__PASSAGE PROVIDED__
BEGIN
Smoked Out in Portland
Katherine Mangu-Ward | October 14, 2008, 6:15pm
Occasional reason contributor and occasional smoker Jacob Grier recently moved to Portland, OR, where he's having trouble finding an apartment.
A cheerful libertarian, Grier doesn't object to a building's owner banning smoking on the premises:
"I respect their rights of property and freedom of association, even if they won’t extend the same courtesy to smokers and business owners."
But it turns out things are a little more complicated than that.
To be a green-certified property (pretty important in crunchy Portland) there must be an absolute prohibition on smoking, including outdoor spaces. Banning outdoor smoking ranks higher in the green building certification standards than building with certified wood, reusing materials, using renewable energy, or reducing water use.
Unless a guy smoking a cigar on his balcony is having a vastly more significant environmental impact than I previously thought, the standard seems to be driven less by a real balancing of environmental priorities and more by aesthetics or political correctness. Too bad, since voluntary, independent standard setters have a lot of appeal for the liberty-loving set, by and large.
Read all of Grier's thoughtful post here.
David | October 14, 2008, 10:06pm | #
Hogan said:
> The health concerns about SHS are fake.
Hardly. They have been well-established by the same scientific bodies you rely on to guarantee the safety of your food, medicine, and other products.
> There are already laws against littering.
And, without a policeman every 20 feet, they are difficult to enforce. And smokers know this. And so they feel free to toss their butts wherever they please. That's the very definition of inconsiderate. It's why I don't spit on the sidewalk.
END
__WHAT THIS EXERCISE ASKS__
#1 Answer these questions from the post on smoking in Portland, one line each:
(a) Who wrote the post?
(b) What must a property have to be green-certified?
(c) In the comment, what does David say he doesn't do on the sidewalk?
#2 Reproduce a passage from the post on smoking in Portland word for word, beginning at the words "Hardly. They have" and stopping after "laws against littering.".
#3 Extend the post on smoking in Portland beyond its final sentence.

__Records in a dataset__
BEGIN
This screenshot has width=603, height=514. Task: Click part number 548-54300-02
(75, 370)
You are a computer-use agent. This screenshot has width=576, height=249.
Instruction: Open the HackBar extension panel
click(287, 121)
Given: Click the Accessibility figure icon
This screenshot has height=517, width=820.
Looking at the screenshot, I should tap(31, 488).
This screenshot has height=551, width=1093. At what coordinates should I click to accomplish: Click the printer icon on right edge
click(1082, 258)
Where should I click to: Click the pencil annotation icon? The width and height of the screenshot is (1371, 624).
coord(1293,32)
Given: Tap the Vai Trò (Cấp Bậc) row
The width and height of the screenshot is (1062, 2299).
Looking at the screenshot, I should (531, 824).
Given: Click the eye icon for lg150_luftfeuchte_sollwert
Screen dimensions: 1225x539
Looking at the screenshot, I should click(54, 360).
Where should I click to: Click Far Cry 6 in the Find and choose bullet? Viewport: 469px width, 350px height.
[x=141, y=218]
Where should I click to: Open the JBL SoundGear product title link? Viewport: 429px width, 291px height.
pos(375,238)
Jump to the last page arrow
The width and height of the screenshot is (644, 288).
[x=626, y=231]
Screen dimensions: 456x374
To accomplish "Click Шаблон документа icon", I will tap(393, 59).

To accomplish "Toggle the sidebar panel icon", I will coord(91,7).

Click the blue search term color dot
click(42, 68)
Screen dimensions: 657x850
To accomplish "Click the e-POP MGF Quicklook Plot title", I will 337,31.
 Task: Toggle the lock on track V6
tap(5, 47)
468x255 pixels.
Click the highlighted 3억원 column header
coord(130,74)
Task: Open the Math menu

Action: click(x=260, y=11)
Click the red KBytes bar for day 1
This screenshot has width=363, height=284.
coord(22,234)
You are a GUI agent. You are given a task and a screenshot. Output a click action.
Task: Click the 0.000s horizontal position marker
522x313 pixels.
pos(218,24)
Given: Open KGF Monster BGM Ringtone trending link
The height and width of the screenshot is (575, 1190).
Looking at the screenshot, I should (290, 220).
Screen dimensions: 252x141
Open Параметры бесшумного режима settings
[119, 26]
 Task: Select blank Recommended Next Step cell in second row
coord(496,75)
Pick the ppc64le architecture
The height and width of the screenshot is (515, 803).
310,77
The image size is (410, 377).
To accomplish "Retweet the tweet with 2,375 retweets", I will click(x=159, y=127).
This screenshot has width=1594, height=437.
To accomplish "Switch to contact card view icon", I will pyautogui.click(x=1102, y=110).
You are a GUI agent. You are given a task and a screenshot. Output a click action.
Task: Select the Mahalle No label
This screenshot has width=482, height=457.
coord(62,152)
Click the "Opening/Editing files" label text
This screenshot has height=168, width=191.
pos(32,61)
END
__RESULTS FOR THE EXERCISE__
#1
(a) Katherine Mangu-Ward
(b) An absolute prohibition on smoking, including outdoor spaces
(c) Spit

#2
Hardly. They have been well-established by the same scientific bodies you rely on to guarantee the safety of your food, medicine, and other products.
> There are already laws against littering.

#3
Until smokers evolve to the point where they take others into consideration and not merely because they might be arrested, they will continue to be looked down upon as the pigs that they are.
> The idea is that smokers are abusing public > space not by making it unhealthy or more
> dirty but by doing such a damn DESPICABLE
> thing where everyone can see them.
No, although it's clearly convenient for you to think so -- it justifies your being thought of as some poor persecuted person.
It is actually the filth -- the butts that wash into the water supply, the way they disgustingly disintegrate and spread out when wet, their putrid odor. It's the same reason we gave up shitting in the gutter. Is there anything more disgusting in the universe than a pile of butts tossed down by some creep emptying their ashtray in a parking lot?
This is why you are being regulated. You have shown yourselves unable to police yourselves. Hence the hand of government is needed, to protect the rest of us from your filthy ways.
If you want to make people more courteous, use informal means like shaming rather than the authority of the state.
OT, i HATE when people wear their pants down below their asses like pigs. They have only themselves to thank for the new regime of legislation I'm proposing to whip them into shape. Who do they think they are, really?